— Start INPUT DATA —

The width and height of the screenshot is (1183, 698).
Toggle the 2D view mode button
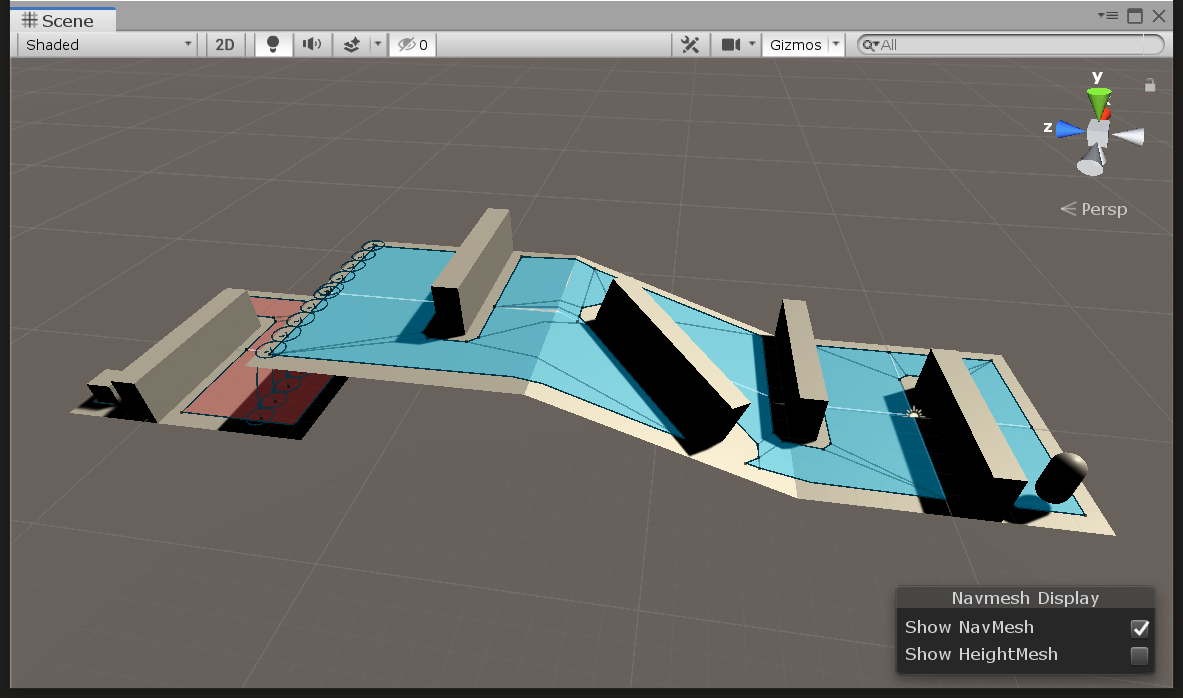(226, 45)
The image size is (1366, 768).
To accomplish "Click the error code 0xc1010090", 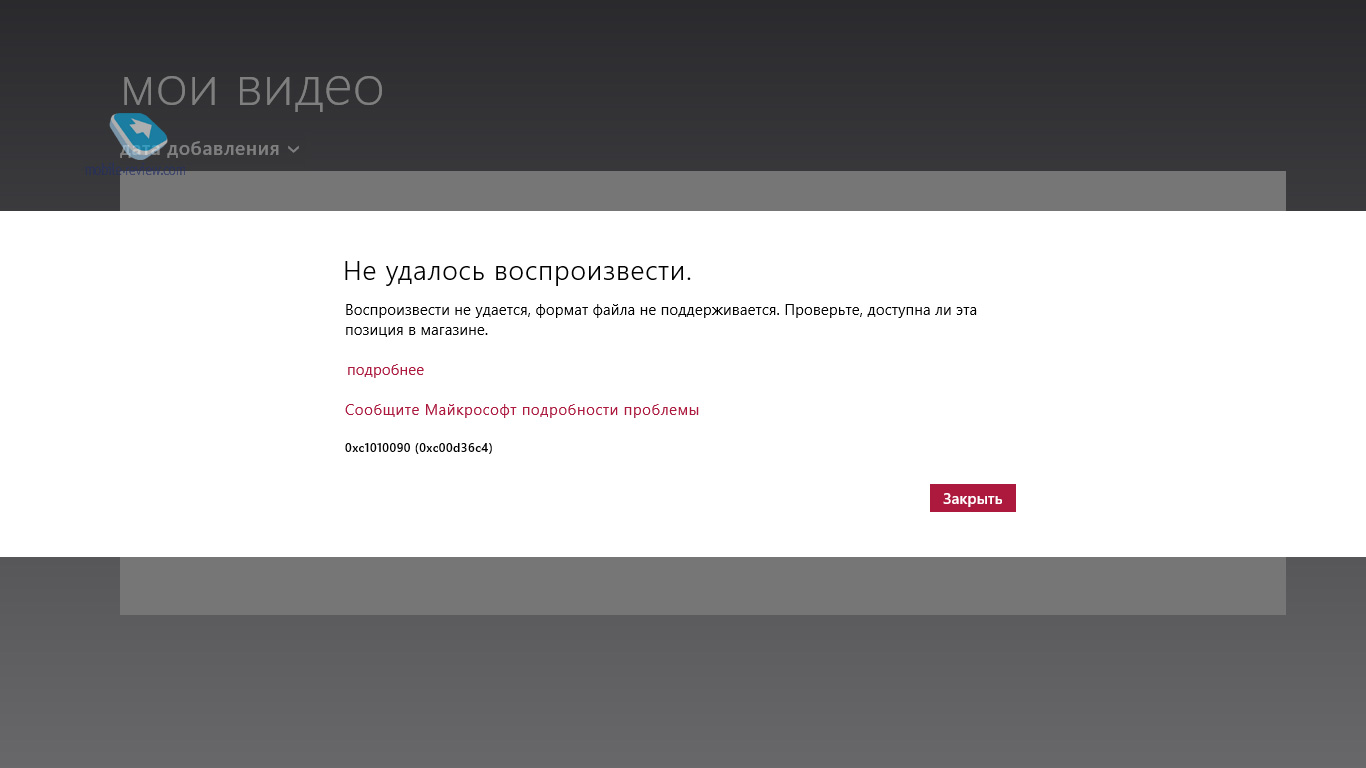I will [x=377, y=448].
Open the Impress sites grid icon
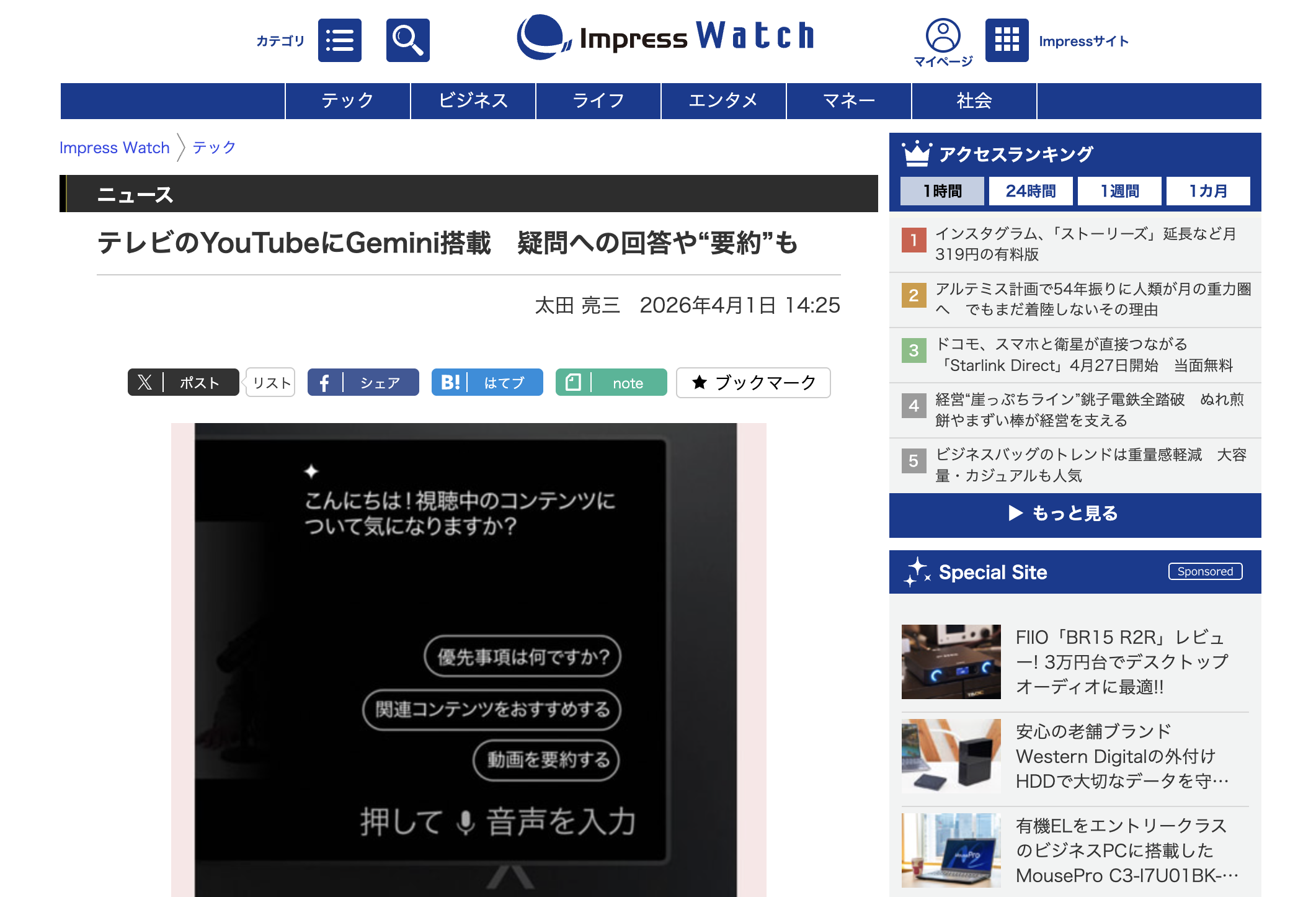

— End INPUT DATA —

## STATED EXERCISE
Find every line in the material that contains the string "width", treating uppercase and lowercase as different, and copy those lines.

## EXERCISE ANSWER
The width and height of the screenshot is (1183, 698).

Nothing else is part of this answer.